Projected fifth starter Chris Bassitt was effective in 18 games for Oakland last year, largely due to his propensity to prevent extra-base hits. Bassitt has a fastball that can reach 95 MPH and a bevy of secondary pitches, an arsenal that is conducive to long-term success. Bassitt will likely have to improve upon his 17.7 K% from last year to sustain success in the majors, but he has the makings of a pitcher that could surprise some folks in 2016.

If Hill, Graveman, or Bassitt prove to be ineffective, look for Henderson Alvarez to slot in the rotation upon his projected return in May. Alvarez had an excellent 2014 season before having his 2015 slate ruined by injury troubles. Alvarez is a highly intelligent pitcher, able to succeed in spite of his high contact rates.

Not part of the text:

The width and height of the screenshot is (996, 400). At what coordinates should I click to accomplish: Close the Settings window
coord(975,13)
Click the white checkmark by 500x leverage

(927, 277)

It will be interesting to watch his comeback this year.

Projected Bullpen (with 2015 Stats)2016 oakland athletics bullpen

Oakland’s bullpen last year was a disaster, finishing below replacement level and blowing 25 saves. The bullpen should be significantly better in 2016 with the additions of Ryan Madson, Liam Hendriks, John Axford, and LOOGY (lefty one out guy) Marc Rzcepzynski. Madson and Hendriks will buttress the bridge to closer Sean Doolittle that was under construction all of last year. Axford had an uneven year in Colorado last year, but still possesses strikeout stuff. He’ll need to trim his walk rate in 2016, but the potential for a resurgent season is there. Rzcepzynski posted a dreadful 5.66 ERA last year, which – under further review – was almost as strange as his surname. He posted a career-best 10.54 K/9 and had an astoundingly unlucky .381 BABIP against. The A’s appear to have stolen a good lefty who simply had horrendous luck.

Give Billy Beane credit this offseason. Without breaking the bank, he has pieced together a bullpen that will be much better than it was last year.

Conclusion

The A’s can make the playoffs in 2016. The problem is that so can the other 14 teams in the American League. This level of parity is truly astounding and is one of the most under-discussed storylines heading into the season. The A’s certainly have their fair share of holes, but this roster is much better than your typical preseason basement pick for the American League. 2016 is going to be a wild year in the American League.